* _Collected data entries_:
--------
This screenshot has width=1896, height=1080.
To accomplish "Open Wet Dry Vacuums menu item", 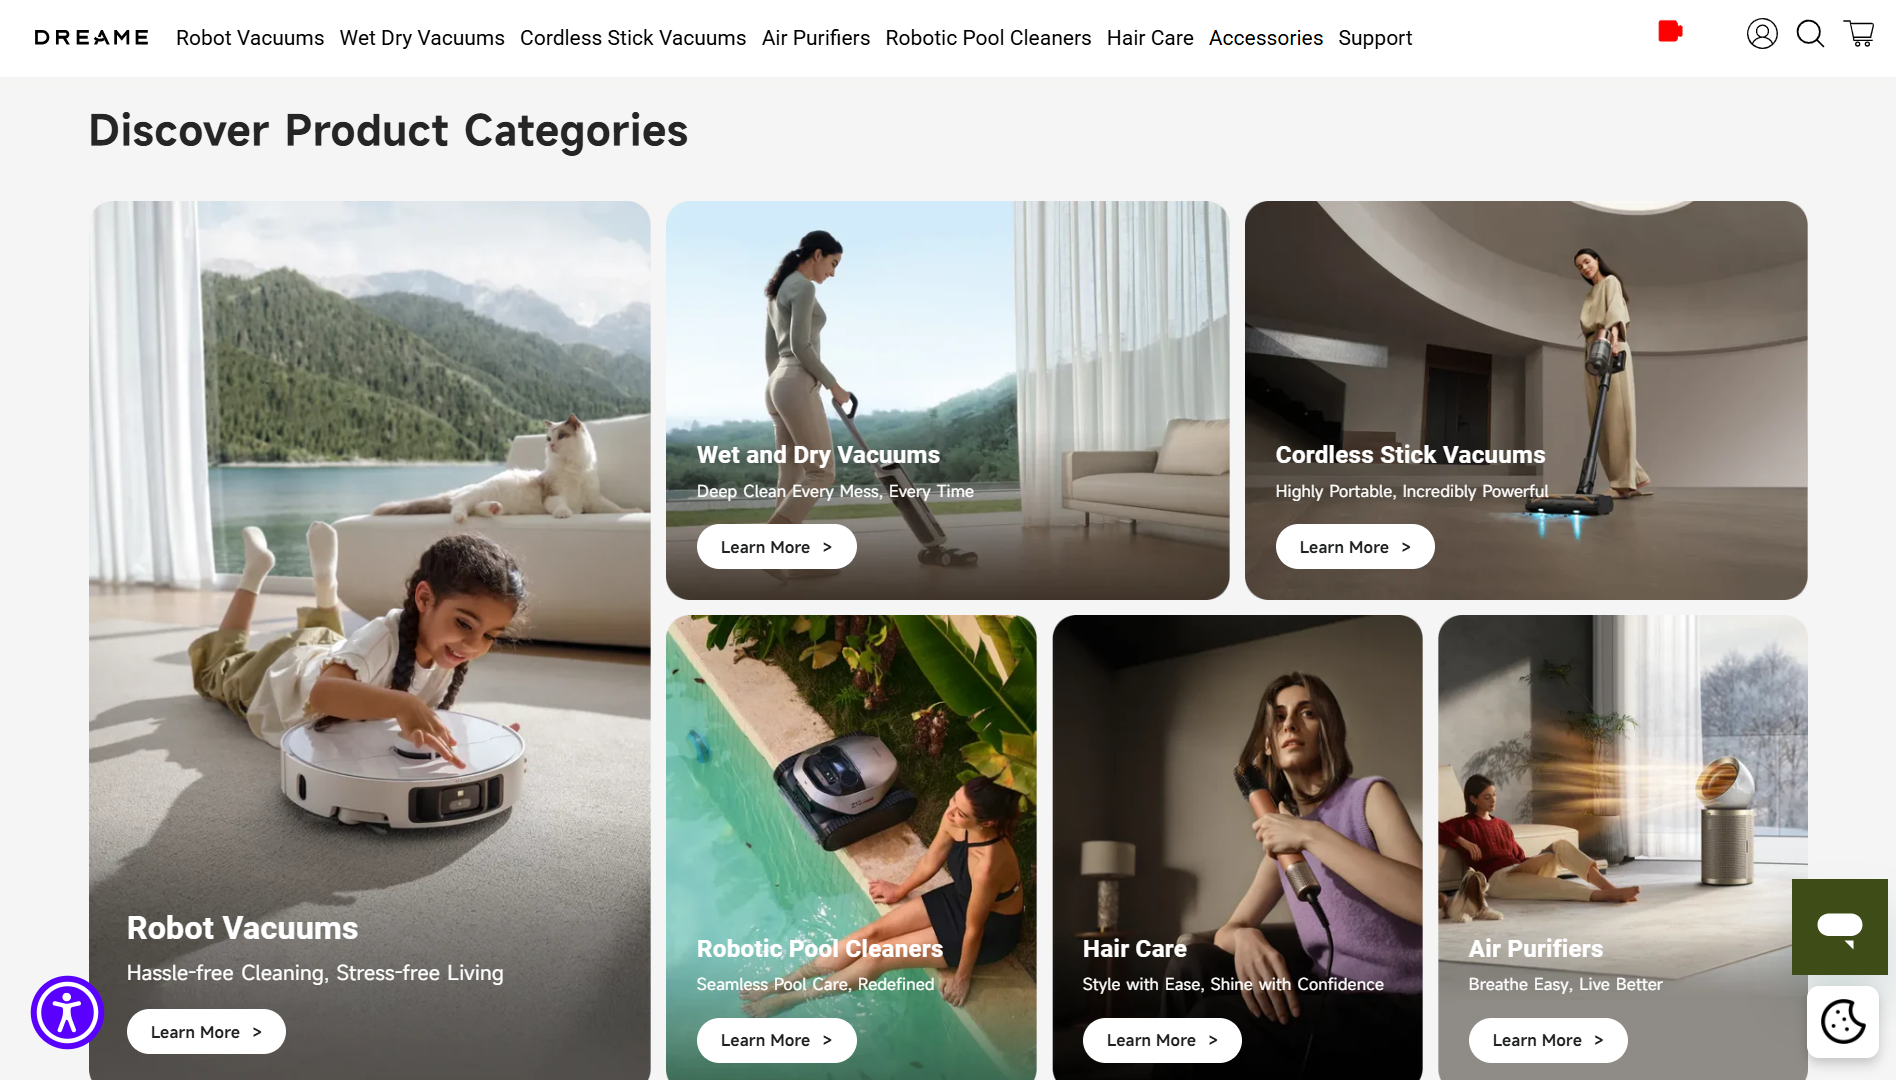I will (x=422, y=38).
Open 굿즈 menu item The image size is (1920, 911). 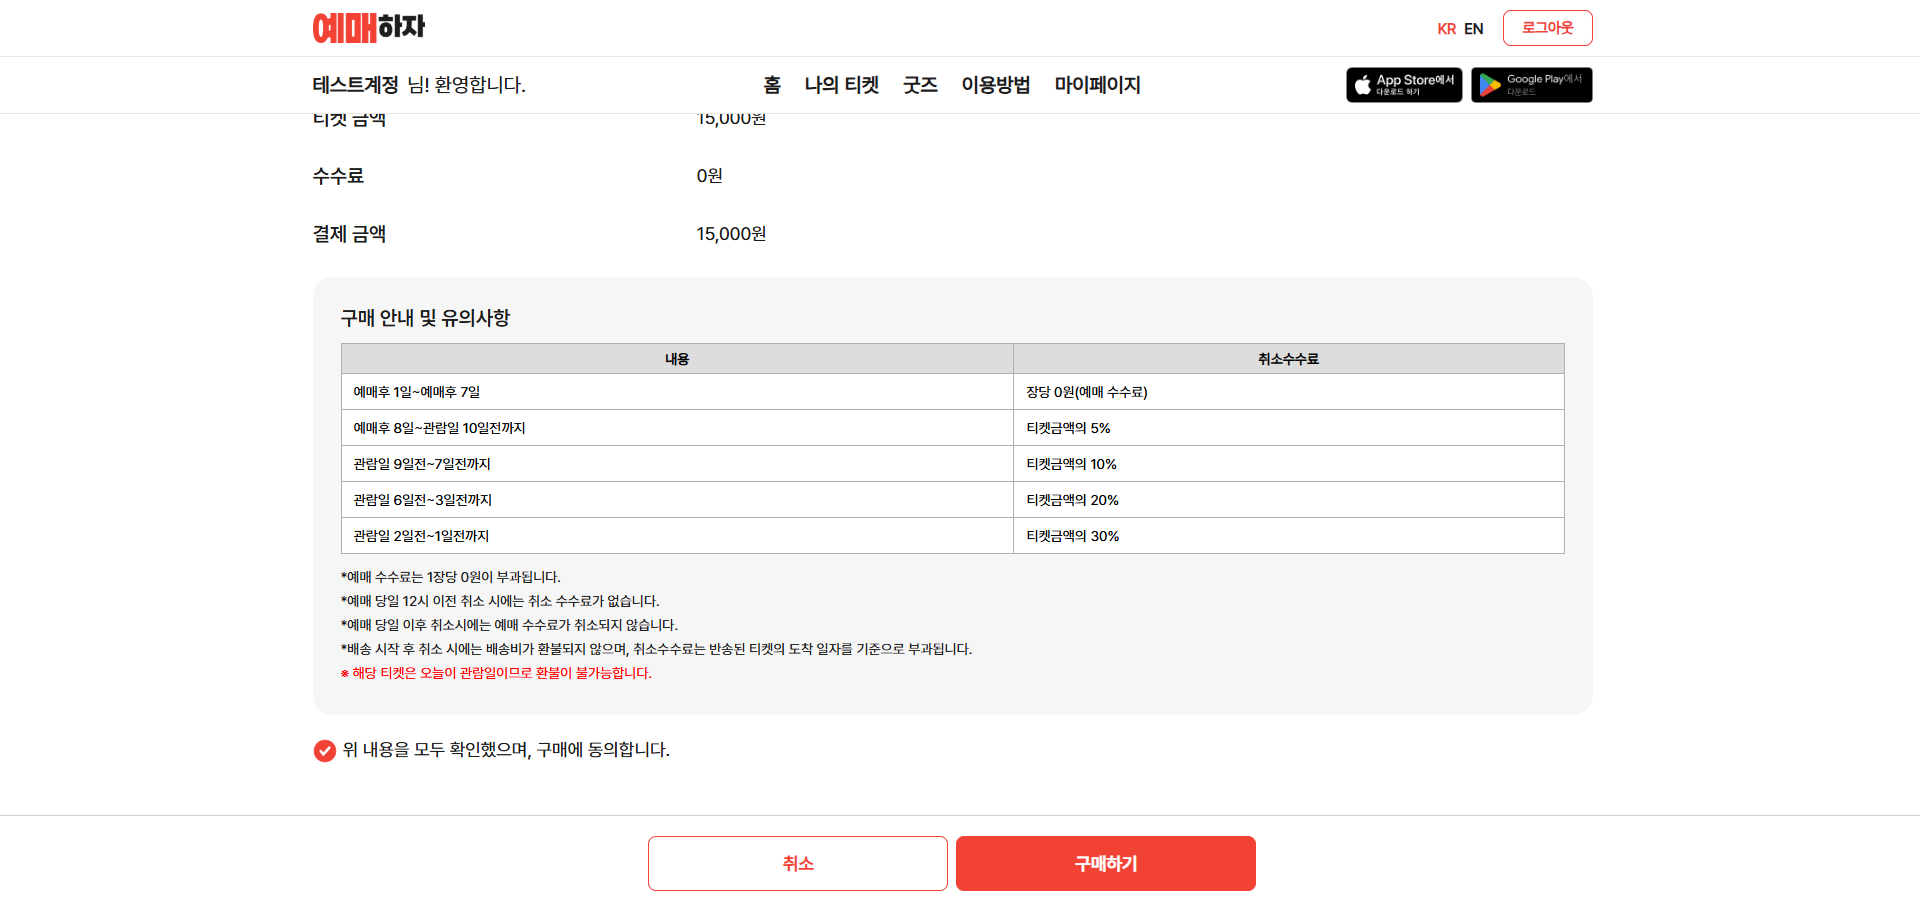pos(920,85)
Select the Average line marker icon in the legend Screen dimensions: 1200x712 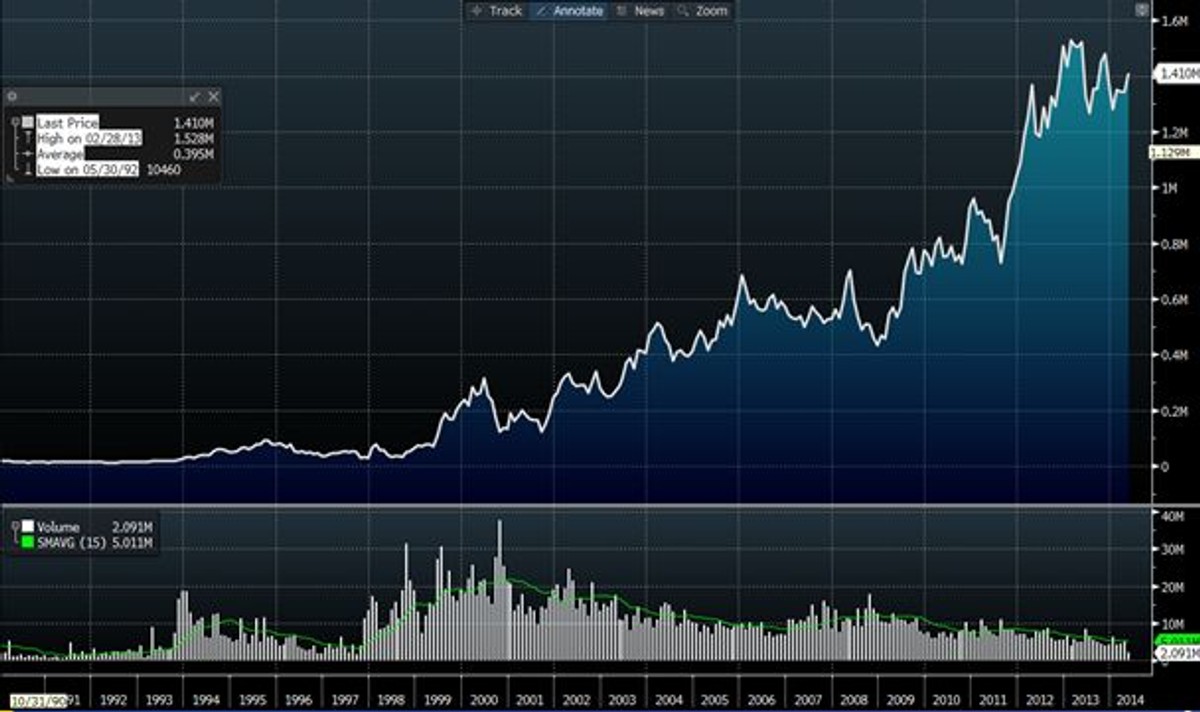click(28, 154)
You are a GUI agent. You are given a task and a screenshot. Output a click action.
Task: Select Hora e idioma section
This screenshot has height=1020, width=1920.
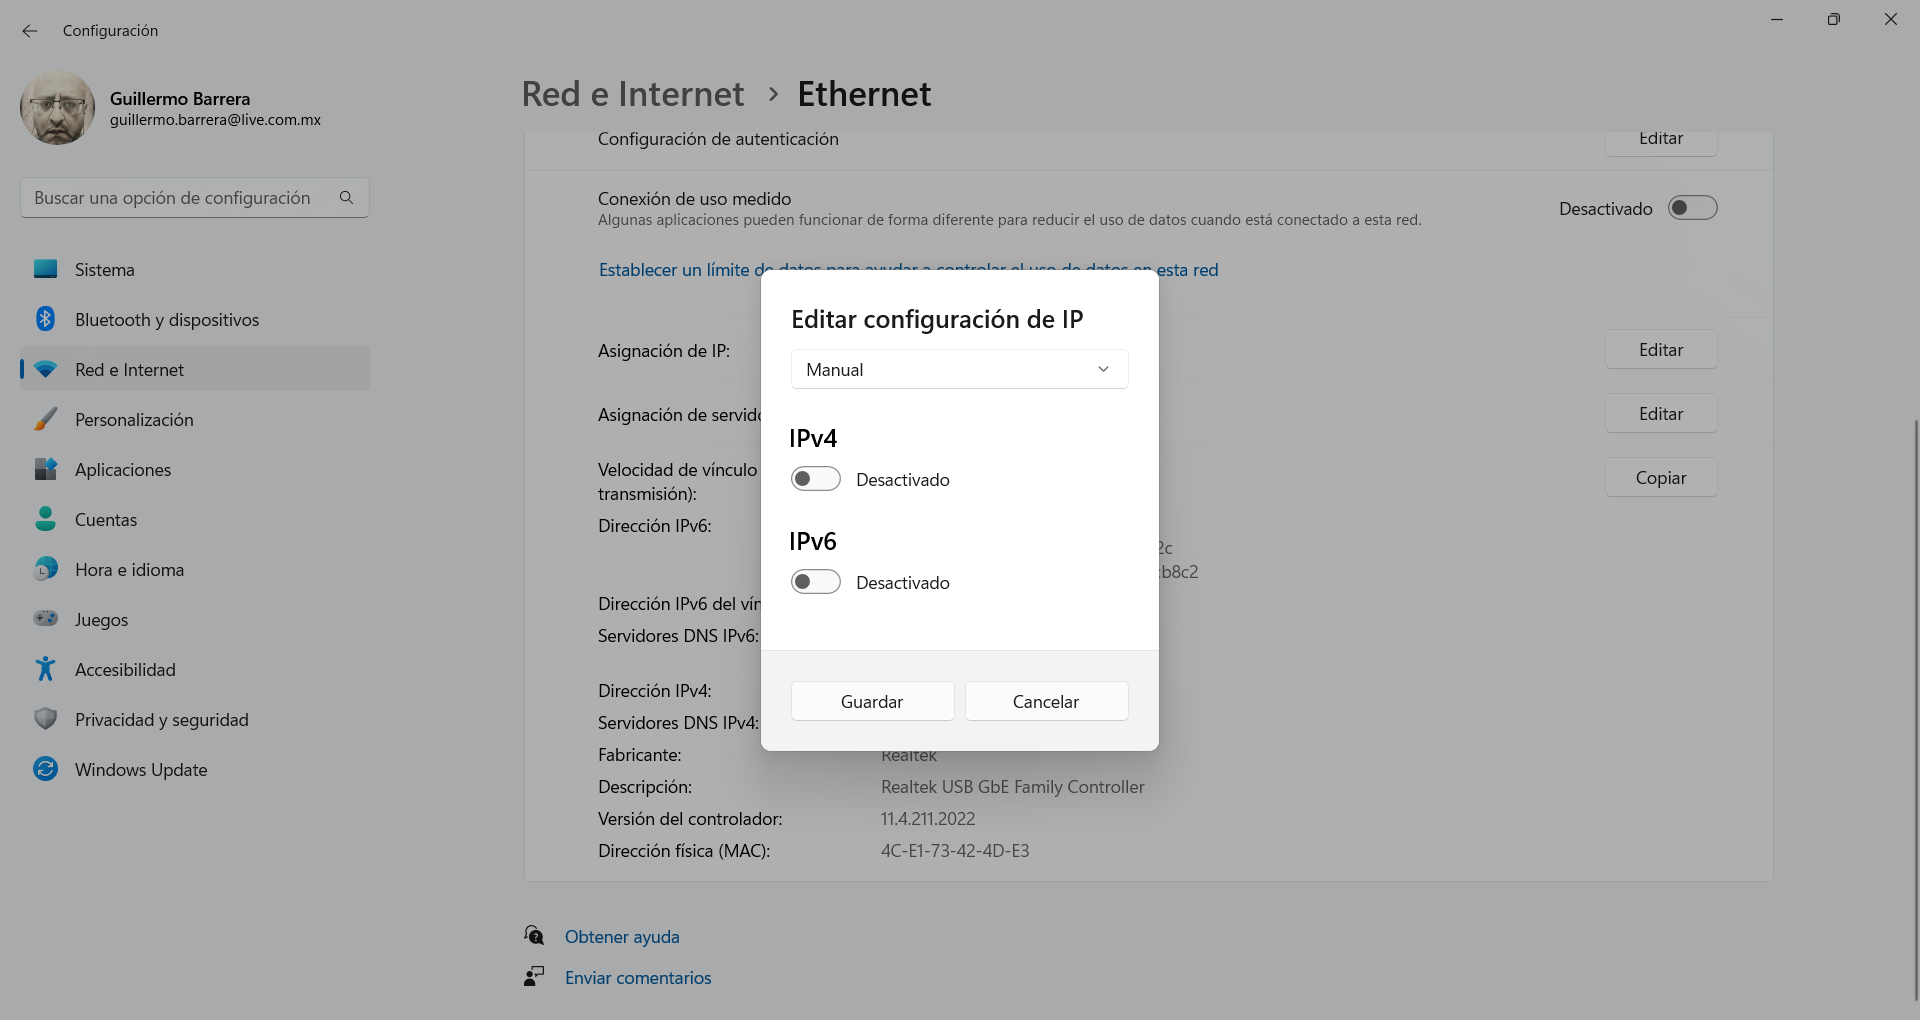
--------
* _EXERCISE REQUIREMENTS_:
Search the entries above for the string "This", and report each line where it occurs.

* _PROBLEM SOLUTION_:
This screenshot has width=1896, height=1080.
This screenshot has height=1020, width=1920.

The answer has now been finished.